Cevap:
Ödünç alırken faiz vermesi icap eden, muamele satışı yaparak faiz cezasından kurtulur. Bu fetva, nafaka temininden âciz olup, faizsiz karz-ı hasen (ödünç) vereni bulamayan kimse içindir. Yani, faiz ile ödünç almak zarureti bulunan fakiri faiz günahından korumak içindir. Yoksa, herkes muamele satışı yapmak sureti ile, faiz vererek ödünç alabilir demek değildir. Böyle sözleşmelerde, elfâz (sözler) değil, mana muteberdir. Haramı helal yapmak için (Hile-i bâtıla) yapmak Yahudilerin âdetidir.
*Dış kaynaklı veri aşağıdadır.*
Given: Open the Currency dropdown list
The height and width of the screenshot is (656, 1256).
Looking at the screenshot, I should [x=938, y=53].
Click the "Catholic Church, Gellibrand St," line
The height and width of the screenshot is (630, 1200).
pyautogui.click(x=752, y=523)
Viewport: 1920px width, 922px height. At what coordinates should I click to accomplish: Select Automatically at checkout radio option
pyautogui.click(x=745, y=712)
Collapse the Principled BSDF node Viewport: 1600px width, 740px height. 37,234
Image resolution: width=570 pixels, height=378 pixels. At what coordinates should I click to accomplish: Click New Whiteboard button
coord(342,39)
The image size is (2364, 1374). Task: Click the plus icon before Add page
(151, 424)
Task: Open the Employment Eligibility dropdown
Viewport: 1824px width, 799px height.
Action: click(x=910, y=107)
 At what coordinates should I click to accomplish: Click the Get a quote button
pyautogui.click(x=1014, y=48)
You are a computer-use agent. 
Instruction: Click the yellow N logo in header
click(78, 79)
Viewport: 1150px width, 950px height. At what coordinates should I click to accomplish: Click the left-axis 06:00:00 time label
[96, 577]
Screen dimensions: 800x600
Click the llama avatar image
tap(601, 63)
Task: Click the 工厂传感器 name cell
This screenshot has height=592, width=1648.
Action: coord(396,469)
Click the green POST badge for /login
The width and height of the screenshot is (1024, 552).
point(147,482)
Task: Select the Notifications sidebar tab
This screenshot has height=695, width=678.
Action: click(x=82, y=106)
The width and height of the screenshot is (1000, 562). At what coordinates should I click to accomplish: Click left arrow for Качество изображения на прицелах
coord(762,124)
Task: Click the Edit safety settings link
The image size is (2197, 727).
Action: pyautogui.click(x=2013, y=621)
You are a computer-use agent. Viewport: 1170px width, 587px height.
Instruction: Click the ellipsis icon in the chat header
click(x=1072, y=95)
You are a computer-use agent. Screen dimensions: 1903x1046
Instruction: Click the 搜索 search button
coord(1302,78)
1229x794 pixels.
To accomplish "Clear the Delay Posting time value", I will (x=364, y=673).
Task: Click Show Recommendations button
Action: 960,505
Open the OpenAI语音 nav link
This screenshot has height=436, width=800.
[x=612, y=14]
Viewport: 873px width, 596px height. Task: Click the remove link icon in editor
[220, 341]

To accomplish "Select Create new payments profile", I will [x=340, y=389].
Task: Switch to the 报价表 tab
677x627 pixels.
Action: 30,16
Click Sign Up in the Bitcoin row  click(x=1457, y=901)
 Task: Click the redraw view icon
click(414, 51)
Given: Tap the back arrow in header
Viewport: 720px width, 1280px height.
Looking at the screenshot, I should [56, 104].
(Fetâvâ-yı Hindiyye)de altıncı cüzde diyor ki, (Haramdan kurtulmak için, helale kavuşmak için hile-i şer’ıyye yapmak caizdir ve iyidir. Böyle hilenin caiz olmasına senet, Sâd sûresinin kırkdördüncü âyetidir. Bu âyet-i kerime, Eyüp aleyhisselâm, zevcesine yüz sopa vurmağa yemin edince, bu yemini yapmaktan kurtulması için yapılacak hile-i şer’iyyeyi bildirmektedir.) (Eşi’at-ül-leme’ât)da had cezalarında diyor ki: Sa’îd bin Sa’d dedi ki, babam Sa’d, Resûlullahın “sallallahü aleyhi ve sellem” yanına, hasta, sarsak birini getirdi. Bunu zina yaparken yakaladık dedi. (Buna, üzerinde yüz filiz bulunan bir dal ile bir kere vurunuz!) buyurdu. Böylece, bir vurmakla, yüz sopa vurulmuş, had cezası yapılmış olur. Eşi’a tercümesi, hile-i şer’ıyyenin caiz ve lâzım olduğunu göstermektedir.] (Tam İlmihal s. 844)
***
Sual: Evliya kulların yanına defnedilmenin faydası olur mu?
Cevap:
Zübde-tül-makâmât kitabında konu ile alakalı olarak şöyle buyurulmaktadır:
Bakara suresinin 237. âyetinde meâlen; (Eğer affederseniz, takvaya daha yakın olur) ve Nisâ suresinin 48. ve 116. âyetinde meâlen; (Allahü teâlâ, dilediğinin, şirkten yani küfürden gayri günahlarını affeder) ve Mâide suresinin 38. âyetinde meâlen; (Bir kimse, zulüm yani günah işleyip, sonra tövbe eder ve salih amel işlerse, Allahü teâlâ tövbesini, elbette kabul eder) buyurulmuştur. Bunlar gibi, tövbenin kabul olunacağını bildiren otuz kadar âyet-i kerime vardır. Herhangi bir kul, fısk, fücur, günah işleyip, sonra tövbe edince, affa kavuşuyor da, Resulullah efendimizin Eshabı hilafet işinde yanılsalar bile, tövbe etmeyip affa kavuşmadıkları biliniyor mu diye hazret-i Hüseyin'in türbesindeki türbedara sordum cevap veremedi. Sonra da kendisine Bağdat müftüsü Arûszâde Efendi'nin, hazret-i Hüseyin'in türbedarından işittiği şu hadiseyi anlattım:
Hazret-i Hüseyin bir gece rüyada türbedara görünerek, yarın İran'dan bir cenaze getirilecektir. Onu, sakın bana yakın defnettirme, dedi. Ertesi gün İran'dan bir cenaze getirildi. Türbe yanına defnetmek istediler. Önce izin vermemiş ise de, çok zengin olduklarından çok para vermişler. O da, izin vermiş. İki bin adım kadar uzak bir yere defnetmişler. O gece, hazret-i Hüseyin, rüyada görünerek, türbedara darılır. Türbedar pişman olduğunu, affetmesi için yalvarır. Ertesi gece, yine görünüp, yine darılır. Türbedar, ertesi gün, meyyiti oradan çıkaracağını, uzaklaştıracağını söyler. Hazret-i Hüseyin; “Bizim yanımızda iki gece yatan affolunur. O, affolundu. Lakin, ben çok sıkıldım” buyurur. Mevtanın da, türbedarın da affolunduğuna işaret buyurdular.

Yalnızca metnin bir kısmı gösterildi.